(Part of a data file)
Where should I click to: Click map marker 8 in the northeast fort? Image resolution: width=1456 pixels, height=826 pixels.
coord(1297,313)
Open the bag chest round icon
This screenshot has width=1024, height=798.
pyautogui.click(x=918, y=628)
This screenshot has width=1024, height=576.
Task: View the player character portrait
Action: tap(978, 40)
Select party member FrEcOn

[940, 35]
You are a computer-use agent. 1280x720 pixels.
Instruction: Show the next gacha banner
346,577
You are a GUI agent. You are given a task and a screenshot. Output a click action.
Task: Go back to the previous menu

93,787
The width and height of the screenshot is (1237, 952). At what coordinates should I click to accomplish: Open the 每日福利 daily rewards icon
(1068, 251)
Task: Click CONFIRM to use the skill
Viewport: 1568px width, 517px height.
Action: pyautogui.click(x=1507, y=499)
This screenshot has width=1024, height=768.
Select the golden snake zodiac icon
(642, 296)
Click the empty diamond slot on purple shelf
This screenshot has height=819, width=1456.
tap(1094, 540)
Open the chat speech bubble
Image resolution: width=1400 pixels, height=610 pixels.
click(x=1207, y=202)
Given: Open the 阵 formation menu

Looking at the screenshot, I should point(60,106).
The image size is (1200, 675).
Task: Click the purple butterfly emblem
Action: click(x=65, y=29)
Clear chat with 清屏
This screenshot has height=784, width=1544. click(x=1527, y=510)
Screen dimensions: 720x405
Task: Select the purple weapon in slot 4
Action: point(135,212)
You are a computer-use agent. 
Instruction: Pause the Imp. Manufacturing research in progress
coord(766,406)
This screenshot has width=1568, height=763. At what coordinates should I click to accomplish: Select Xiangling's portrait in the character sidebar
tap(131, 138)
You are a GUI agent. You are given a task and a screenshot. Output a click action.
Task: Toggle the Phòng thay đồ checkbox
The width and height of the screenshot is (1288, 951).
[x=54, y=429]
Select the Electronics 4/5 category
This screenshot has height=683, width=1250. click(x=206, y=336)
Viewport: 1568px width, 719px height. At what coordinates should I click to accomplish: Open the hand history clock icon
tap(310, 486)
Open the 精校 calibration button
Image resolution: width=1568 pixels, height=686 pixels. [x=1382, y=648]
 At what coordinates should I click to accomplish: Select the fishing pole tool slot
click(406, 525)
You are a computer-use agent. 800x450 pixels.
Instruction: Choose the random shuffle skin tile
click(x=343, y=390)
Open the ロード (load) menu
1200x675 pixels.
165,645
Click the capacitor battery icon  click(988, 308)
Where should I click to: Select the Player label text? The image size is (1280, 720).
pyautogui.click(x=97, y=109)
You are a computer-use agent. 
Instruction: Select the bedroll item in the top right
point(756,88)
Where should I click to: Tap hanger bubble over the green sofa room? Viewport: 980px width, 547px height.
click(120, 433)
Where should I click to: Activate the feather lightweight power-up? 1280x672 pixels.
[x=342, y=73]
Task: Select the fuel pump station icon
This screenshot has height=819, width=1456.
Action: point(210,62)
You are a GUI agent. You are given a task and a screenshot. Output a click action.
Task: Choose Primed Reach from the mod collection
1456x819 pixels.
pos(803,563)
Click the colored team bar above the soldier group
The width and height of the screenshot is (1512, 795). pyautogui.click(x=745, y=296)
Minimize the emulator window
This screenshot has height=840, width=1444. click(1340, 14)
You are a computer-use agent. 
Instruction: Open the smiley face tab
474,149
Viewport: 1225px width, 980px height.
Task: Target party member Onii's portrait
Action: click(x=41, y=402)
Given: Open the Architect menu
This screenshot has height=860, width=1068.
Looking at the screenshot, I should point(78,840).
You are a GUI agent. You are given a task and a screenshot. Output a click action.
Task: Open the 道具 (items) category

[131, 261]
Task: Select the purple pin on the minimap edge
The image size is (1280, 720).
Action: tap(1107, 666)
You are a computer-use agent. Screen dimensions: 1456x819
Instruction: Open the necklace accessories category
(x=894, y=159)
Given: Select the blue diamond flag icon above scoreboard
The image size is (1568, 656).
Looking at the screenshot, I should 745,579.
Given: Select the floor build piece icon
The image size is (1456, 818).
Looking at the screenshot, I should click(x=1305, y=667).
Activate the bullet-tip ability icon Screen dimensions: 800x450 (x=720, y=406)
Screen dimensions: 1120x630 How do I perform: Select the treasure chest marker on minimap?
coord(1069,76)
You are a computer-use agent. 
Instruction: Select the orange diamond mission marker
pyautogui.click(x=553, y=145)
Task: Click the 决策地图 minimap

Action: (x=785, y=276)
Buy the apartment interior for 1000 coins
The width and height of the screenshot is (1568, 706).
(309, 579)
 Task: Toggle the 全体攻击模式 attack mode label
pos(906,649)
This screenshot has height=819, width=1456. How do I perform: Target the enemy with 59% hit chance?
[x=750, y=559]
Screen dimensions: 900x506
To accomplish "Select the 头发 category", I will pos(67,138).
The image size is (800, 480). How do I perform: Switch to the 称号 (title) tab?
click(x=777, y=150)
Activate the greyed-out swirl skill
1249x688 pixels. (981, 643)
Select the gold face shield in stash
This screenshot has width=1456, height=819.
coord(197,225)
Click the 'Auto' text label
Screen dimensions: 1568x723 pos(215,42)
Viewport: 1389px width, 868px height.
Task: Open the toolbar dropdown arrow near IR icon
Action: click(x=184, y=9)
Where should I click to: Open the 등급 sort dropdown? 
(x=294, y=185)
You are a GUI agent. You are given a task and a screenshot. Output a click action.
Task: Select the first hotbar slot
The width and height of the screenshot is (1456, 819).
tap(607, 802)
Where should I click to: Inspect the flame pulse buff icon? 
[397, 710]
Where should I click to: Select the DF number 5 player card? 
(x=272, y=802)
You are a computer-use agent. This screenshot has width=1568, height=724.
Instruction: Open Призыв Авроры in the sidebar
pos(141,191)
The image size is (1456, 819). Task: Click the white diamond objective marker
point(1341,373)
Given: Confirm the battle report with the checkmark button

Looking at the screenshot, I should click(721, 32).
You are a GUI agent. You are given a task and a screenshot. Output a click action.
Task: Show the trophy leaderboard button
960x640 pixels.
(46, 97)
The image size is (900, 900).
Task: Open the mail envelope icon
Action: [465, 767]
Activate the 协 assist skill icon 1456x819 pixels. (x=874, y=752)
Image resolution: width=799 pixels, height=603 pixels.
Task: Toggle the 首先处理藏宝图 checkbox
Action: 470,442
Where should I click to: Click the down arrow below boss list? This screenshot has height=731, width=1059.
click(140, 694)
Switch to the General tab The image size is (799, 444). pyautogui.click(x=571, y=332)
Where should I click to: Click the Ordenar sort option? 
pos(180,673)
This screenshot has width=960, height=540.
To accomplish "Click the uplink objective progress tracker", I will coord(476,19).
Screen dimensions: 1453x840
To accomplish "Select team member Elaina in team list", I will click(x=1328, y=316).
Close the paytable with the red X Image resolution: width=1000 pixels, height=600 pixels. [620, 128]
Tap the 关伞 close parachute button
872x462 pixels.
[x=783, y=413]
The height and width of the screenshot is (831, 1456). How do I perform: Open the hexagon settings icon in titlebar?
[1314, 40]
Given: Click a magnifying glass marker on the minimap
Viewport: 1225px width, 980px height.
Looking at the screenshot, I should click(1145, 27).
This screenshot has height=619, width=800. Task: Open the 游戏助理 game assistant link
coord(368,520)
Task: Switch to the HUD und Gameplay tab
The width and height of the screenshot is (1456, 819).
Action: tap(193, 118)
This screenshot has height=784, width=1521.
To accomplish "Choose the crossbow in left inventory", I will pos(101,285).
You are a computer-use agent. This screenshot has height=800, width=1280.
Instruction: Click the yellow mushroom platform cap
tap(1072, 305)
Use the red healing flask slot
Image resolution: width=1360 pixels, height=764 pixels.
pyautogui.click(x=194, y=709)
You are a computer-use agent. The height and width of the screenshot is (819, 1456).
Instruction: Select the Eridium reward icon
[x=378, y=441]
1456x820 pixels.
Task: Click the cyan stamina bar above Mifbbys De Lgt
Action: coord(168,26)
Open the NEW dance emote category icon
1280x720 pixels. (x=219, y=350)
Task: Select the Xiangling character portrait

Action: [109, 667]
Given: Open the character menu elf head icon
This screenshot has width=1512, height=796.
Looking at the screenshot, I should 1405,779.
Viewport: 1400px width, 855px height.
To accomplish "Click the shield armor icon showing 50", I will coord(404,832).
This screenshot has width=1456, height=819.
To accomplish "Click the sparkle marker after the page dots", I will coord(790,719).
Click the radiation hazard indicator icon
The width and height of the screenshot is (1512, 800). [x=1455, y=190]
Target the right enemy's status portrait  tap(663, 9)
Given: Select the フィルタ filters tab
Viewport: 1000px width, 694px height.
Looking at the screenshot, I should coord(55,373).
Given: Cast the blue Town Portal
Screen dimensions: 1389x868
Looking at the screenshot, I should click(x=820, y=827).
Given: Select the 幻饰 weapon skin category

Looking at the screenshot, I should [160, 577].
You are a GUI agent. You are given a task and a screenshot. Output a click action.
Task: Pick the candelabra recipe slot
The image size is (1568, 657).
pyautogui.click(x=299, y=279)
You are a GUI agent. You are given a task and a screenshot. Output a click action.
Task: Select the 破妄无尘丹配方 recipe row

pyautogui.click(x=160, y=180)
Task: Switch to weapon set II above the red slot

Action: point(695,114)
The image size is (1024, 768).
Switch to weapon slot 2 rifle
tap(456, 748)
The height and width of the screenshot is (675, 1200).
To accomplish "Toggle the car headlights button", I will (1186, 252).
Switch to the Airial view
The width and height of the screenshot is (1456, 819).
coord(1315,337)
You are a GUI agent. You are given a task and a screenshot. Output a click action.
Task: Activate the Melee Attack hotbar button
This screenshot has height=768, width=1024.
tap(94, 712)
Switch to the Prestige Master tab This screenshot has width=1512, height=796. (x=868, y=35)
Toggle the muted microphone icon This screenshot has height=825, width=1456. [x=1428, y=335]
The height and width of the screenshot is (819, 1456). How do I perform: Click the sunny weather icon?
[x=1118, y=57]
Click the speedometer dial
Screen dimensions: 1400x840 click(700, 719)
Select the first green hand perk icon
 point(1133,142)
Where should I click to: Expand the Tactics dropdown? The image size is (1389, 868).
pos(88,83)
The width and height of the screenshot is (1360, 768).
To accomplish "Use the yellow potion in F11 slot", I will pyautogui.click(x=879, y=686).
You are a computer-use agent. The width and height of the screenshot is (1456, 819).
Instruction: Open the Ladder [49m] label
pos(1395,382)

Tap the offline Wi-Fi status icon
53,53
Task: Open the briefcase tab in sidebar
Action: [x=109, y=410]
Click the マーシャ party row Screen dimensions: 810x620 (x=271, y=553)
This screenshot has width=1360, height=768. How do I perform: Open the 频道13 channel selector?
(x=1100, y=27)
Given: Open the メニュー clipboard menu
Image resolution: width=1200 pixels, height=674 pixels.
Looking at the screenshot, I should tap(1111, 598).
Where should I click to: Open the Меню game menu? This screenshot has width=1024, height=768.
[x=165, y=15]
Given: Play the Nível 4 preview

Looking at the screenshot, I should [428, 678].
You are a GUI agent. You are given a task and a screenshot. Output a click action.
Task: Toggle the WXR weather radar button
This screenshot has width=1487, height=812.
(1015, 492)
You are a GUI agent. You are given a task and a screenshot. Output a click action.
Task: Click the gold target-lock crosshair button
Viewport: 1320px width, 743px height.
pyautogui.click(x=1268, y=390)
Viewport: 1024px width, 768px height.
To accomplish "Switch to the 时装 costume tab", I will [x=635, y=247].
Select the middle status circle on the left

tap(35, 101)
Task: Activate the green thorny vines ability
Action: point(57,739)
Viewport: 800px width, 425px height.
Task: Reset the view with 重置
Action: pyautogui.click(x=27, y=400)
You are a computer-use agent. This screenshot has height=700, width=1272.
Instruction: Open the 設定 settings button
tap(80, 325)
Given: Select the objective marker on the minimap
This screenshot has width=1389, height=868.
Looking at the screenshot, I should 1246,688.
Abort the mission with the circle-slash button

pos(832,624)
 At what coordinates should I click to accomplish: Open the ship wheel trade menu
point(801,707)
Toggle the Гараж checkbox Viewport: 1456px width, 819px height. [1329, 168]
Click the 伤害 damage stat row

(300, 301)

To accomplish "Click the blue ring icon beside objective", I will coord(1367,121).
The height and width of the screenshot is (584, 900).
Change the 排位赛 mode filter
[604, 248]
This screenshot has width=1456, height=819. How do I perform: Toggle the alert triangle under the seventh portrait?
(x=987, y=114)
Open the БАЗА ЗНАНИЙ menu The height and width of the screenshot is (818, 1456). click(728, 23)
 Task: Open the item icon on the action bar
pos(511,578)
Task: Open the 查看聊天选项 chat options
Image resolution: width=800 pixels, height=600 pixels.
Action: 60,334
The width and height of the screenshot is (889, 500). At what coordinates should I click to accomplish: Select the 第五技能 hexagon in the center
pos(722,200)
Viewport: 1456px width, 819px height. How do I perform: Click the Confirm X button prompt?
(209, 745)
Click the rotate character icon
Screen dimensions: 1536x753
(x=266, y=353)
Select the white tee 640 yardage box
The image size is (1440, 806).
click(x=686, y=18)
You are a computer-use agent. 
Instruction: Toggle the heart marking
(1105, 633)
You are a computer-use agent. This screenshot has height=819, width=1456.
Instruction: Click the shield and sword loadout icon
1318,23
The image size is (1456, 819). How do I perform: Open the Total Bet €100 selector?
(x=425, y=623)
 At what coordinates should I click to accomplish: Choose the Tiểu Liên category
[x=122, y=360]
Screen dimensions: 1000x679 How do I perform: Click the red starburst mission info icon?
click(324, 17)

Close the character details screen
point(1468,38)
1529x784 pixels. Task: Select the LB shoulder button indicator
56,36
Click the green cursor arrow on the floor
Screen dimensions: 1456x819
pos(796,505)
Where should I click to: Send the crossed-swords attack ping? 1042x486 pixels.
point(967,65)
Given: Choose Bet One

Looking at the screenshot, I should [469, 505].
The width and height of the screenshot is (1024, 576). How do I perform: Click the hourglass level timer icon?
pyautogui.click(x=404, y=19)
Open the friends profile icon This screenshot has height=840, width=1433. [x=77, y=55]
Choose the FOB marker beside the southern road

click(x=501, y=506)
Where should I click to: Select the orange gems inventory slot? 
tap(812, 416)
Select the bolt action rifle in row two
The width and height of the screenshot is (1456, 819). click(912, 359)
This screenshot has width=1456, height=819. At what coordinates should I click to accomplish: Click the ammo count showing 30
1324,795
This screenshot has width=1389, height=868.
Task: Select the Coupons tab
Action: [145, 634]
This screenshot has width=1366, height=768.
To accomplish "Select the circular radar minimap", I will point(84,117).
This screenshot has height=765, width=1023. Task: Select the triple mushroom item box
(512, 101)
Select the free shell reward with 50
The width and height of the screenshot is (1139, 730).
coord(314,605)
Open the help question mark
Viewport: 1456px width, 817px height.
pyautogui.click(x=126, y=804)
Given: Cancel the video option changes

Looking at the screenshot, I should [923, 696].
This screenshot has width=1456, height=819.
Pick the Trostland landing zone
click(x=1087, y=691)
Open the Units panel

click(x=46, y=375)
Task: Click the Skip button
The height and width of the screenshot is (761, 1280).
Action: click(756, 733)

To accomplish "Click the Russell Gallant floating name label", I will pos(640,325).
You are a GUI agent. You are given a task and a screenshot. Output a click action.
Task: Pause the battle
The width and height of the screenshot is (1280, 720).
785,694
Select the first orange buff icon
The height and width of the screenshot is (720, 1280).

● Task requirements
Copy out the records verbatim, starting at the line containing "Task: Select the purple pin" and ending at the line containing "Looking at the screenshot, I should 745,579.", with both lines included.

● Answer to the exercise
Task: Select the purple pin on the minimap edge
The image size is (1280, 720).
Action: tap(1107, 666)
You are a computer-use agent. Screen dimensions: 1456x819
Instruction: Open the necklace accessories category
(x=894, y=159)
Given: Select the blue diamond flag icon above scoreboard
The image size is (1568, 656).
Looking at the screenshot, I should 745,579.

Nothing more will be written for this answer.